Liz Truss has told right-wing Tory MPs her tax U-turns were “painful,” as she continues to try and shore up her support within the party.
The PM told Eurosceptic backbenchers she was still committed to boosting growth through economic reforms, No 10 sources said.
She has been meeting MPs to appeal for support, with her authority undermined after she abandoned flagship tax cuts.
She will appear at PMQs for the first time since the U-turns on Wednesday.
Her performance will be closely watched, particularly after she faced accusations of avoiding MPs on Monday after rejecting a request to explain her U-turns in the Commons.
Some Tory MPs have been talking privately about how she might be ejected from office, despite party rules preventing a formal challenge for a year.
But cabinet ministers have been calling for unity, saying that Ms Truss had been right to jettison her plans to ensure economic stability.
Chancellor Jeremy Hunt tore up most of last month’s mini-budget on Monday, leaving Ms Truss’s economic agenda in tatters after weeks in No 10.
In an attempt to rally support among her MPs, she hosted backbenchers at Downing Street on Tuesday evening and separately met the European Research Group (ERG) of Brexiteer MPs, an influential group on the right of the party.
After the ERG meeting, the prime minister’s deputy press secretary told reporters she had expressed her “disappointment” at “not being able to follow through on the tax cuts”.
“She said she found it painful and that she did it because she had to,” the press secretary added.
Ian Liddell-Grainger, a Tory backbencher who attended the No 10 meeting, said those in attendance were “very blunt about where we feel we are”.
Adding that “a lot of where we’re going is what I want to hear,” he warned colleagues against ejecting Ms Truss, calling it a “recipe for disaster”.
“I think changing horses at this stage would just be ridiculous,” he added.
Ms Truss also told the ERG group she stood by her commitment to increase defence spending to 3% by 2030.
The target – a key plank of her Tory leadership pitch – is a red line for Defence Secretary Ben Wallace, according to his allies.
However, she has not ruled out further tax hikes and spending cuts to provide further reassurance to investors of her commitment to control UK debt.
All government departments have been told to find savings, ahead of a further economic statement by Mr Hunt on 31 October.
Triple lock pledge
Ms Truss has not ruled out raising working-age benefits below inflation to save billions from the social security budget, despite coming under pressure from Tory MPs to guarantee a rise in line with prices.

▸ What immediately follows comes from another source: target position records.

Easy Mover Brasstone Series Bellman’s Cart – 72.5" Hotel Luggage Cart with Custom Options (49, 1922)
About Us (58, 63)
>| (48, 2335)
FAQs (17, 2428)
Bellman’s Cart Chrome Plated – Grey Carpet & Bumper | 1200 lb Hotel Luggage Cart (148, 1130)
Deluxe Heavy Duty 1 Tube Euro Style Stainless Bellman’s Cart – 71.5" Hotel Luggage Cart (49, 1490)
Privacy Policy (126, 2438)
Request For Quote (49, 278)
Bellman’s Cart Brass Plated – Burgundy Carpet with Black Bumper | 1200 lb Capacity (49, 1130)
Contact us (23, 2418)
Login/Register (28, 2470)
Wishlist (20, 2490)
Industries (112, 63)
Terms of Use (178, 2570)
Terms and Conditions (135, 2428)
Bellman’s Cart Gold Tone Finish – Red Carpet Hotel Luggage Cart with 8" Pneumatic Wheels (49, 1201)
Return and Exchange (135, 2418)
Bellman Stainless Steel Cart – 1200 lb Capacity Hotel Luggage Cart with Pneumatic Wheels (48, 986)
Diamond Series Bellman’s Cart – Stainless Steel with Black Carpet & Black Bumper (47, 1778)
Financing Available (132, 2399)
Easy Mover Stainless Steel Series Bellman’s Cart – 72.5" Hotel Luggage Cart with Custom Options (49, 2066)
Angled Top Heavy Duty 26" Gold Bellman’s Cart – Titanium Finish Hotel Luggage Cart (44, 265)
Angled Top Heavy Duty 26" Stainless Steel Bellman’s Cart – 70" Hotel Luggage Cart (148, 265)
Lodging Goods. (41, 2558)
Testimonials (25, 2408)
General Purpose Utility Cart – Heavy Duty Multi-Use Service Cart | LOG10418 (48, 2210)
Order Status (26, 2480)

On Monday, her spokesman also said she was no longer committed to ensuring the state pension keeps pace with inflation, despite making the commitment two weeks ago.

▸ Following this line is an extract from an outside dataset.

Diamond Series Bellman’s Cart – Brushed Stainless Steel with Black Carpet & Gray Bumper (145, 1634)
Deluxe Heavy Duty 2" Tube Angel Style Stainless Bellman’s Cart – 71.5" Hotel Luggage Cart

Welsh Secretary Robert Buckland has said: “I think the more the Conservative Party change leaders, the stronger the case for a general election comes.”
Labour wants the Tory party to “chop and change another leader” but an early election “serves nobody any good”, he said, speaking on BBC Newsnight.
“Not least the Conservative Party and certainly not the country.”
Five of the PM’s own MPs have called publicly on her to resign, with others briefing journalists that they think her time in office is up.
Tactics reportedly under consideration to oust her include submitting no-confidence letters in an attempt to force her into resigning.
There has also been speculation some MPs could push party bosses into changing the rules to allow an early leadership challenge.
However, there is little agreement over who should take over from Ms Truss if she is removed.